Nostromo and Charles Gould are seemingly opposites - the former an Italian sailor who has pitched up by chance in Costaguana complete with assumed name, Gould the third-generation European resident, the pillar of society, heir to controversial rights. Actually they are both victims of Holroyd and his cash. With Holroyd's money behind him Gould devotes every last iota of his energy to his mine, neglecting his wife, becoming apathetic to old friends and neighbours. When revolution comes, as it regularly does in Costaguana, his only concern is preventing the soldier-politicians getting hold of his silver. Nostromo, meanwhile, finds that his fame as the preserver of Holroyd - and, indeed, at least one unseated president - has outstripped his status as capataz of the stevedores who operate the seaport of Sulaco for its other offshore exploiters, the Oceanic Steam Navigation Company. Where Charles Gould is aloof and detached, Nostromo cultivates his own myth and becomes peripherally involved with every aspect of Cosraguanan society. When the Montero revolution threatens, it is inevitably Nostromo that Charles Gould enlists to take his silver out to the OSN steamer that will take it north to Holroyd. In that single transaction both men are corrupted beyond redemption.

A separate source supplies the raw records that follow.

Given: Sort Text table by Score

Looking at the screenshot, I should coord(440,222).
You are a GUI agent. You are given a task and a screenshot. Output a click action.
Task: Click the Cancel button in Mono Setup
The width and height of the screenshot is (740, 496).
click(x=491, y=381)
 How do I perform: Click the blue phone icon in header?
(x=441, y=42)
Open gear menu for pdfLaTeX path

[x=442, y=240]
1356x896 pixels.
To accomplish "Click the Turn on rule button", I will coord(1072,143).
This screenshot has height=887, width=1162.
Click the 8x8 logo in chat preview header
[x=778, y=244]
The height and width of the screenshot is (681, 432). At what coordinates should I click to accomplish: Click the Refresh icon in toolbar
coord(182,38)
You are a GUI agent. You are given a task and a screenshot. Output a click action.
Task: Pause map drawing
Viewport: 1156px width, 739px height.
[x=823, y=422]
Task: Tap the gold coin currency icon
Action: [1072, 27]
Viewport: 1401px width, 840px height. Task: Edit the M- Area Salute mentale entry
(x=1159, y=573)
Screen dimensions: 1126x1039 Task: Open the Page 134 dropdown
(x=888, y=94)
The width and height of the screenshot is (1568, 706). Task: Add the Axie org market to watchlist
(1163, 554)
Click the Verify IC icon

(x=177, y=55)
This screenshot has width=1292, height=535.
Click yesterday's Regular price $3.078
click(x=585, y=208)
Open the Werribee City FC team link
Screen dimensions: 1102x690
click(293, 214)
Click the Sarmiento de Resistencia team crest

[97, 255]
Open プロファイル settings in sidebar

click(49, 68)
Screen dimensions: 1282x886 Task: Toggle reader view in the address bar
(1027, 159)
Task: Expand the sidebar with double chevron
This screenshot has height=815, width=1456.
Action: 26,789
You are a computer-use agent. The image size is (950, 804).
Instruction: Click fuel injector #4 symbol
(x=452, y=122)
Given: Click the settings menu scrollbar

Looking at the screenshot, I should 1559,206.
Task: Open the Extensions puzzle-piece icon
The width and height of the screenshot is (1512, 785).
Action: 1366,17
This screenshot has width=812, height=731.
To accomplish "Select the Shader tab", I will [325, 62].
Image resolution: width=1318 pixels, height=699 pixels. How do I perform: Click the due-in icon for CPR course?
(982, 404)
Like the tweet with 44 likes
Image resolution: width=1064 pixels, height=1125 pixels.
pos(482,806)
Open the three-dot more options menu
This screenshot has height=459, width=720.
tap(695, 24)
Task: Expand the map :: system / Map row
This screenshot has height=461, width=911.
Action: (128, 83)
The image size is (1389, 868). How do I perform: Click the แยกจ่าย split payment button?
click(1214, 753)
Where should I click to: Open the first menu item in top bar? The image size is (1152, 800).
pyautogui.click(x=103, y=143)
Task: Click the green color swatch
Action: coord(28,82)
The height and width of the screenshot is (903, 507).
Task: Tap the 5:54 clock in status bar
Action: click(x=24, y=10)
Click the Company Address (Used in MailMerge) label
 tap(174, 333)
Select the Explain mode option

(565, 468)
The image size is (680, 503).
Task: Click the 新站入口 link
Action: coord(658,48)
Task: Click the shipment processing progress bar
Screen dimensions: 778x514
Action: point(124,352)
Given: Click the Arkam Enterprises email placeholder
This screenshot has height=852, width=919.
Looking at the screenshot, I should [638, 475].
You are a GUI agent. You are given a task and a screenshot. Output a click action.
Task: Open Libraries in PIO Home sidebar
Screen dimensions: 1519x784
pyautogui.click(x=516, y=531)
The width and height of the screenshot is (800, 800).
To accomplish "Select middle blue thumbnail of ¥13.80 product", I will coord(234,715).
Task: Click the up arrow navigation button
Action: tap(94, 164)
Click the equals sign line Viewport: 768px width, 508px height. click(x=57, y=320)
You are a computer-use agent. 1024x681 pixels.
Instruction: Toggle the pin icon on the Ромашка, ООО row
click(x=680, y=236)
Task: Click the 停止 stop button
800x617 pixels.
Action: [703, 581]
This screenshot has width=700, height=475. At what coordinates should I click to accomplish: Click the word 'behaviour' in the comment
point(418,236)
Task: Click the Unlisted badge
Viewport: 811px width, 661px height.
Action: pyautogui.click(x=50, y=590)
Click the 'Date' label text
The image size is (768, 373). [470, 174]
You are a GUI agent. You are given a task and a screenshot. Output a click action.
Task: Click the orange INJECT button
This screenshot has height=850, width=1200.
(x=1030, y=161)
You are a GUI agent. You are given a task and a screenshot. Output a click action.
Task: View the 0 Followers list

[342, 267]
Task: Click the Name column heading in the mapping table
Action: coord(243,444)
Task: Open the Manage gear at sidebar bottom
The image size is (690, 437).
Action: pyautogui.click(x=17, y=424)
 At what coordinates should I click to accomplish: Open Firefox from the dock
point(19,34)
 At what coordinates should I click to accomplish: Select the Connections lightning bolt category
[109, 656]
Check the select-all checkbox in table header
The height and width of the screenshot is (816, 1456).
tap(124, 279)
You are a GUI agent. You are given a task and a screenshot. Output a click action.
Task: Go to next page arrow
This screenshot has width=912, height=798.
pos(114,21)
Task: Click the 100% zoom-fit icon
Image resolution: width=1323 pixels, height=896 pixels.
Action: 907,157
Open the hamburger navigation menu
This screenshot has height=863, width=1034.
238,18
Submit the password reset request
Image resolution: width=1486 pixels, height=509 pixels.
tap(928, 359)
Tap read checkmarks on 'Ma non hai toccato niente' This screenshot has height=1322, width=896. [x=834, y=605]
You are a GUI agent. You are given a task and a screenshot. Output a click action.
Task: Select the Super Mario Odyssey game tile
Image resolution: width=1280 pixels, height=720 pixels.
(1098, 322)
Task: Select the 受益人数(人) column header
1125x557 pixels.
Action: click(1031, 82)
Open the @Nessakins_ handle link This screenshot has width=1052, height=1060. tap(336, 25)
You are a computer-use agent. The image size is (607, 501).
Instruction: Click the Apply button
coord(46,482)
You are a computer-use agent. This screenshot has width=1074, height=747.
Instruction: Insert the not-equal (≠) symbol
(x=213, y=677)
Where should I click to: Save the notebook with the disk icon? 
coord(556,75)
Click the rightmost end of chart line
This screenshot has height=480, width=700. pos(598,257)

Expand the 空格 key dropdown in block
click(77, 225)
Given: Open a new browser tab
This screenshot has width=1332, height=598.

One last link with The Plague is the doctor. Bernard Rieux is Camus' hero but in Nostromo's Dr Monyngham the only truly honest man and thus cannot be heroic. Monyngham, the ugly outsider, who moons hopelessly over Gould's wife, knows his own worthlessness. Years ago, a young idealist, he was tortured by a previous regime and after they had starved him and crippled him told them everything they wanted to know. Monyngham is ugly and friendless and not even very good at his job - but he knows corruption when he sees it. There is a nighttime scene between the doctor and Nostromo in the commandeered offices of the ONS, with the body of another pathetic torture victim hanging in background, that has to be one of the greatest scenes in all literature.
Conrad goes to phenomenal lengths to bring us the history and topography of his fictional republic. He uses startlingly modern tricks to take us inside his world. The Monterist revolution is daringly not shown because it would detract from the Faustian pact between Gould and the capataz. Instead it recounted as the boring reminiscences given years later to foriegn visitors by the genial OSN agent Mitchell whose claim to fame is that he was the discoverer and first patron of Nostromo.


The only flaw, it has to be said, is Conrad's inability to create convincing women. There are, famously, no women in the main narrative of Heart of Darkness, only the faintly spectral fiancee of Kurtz whom Marlow visits at the end. In Nostomo there are lots of women - Mrs Gould, the first lady of Sulaco; Antonia, the beautiful daughter of the great Costaguanan democrat and historian; the wife and daughters of Georgio Viola, the former follower of Garibaldi. Sadly none of them leap off the page. Their role is to succour and suffer.


Nonetheless, Nostromo remains a masterpiece.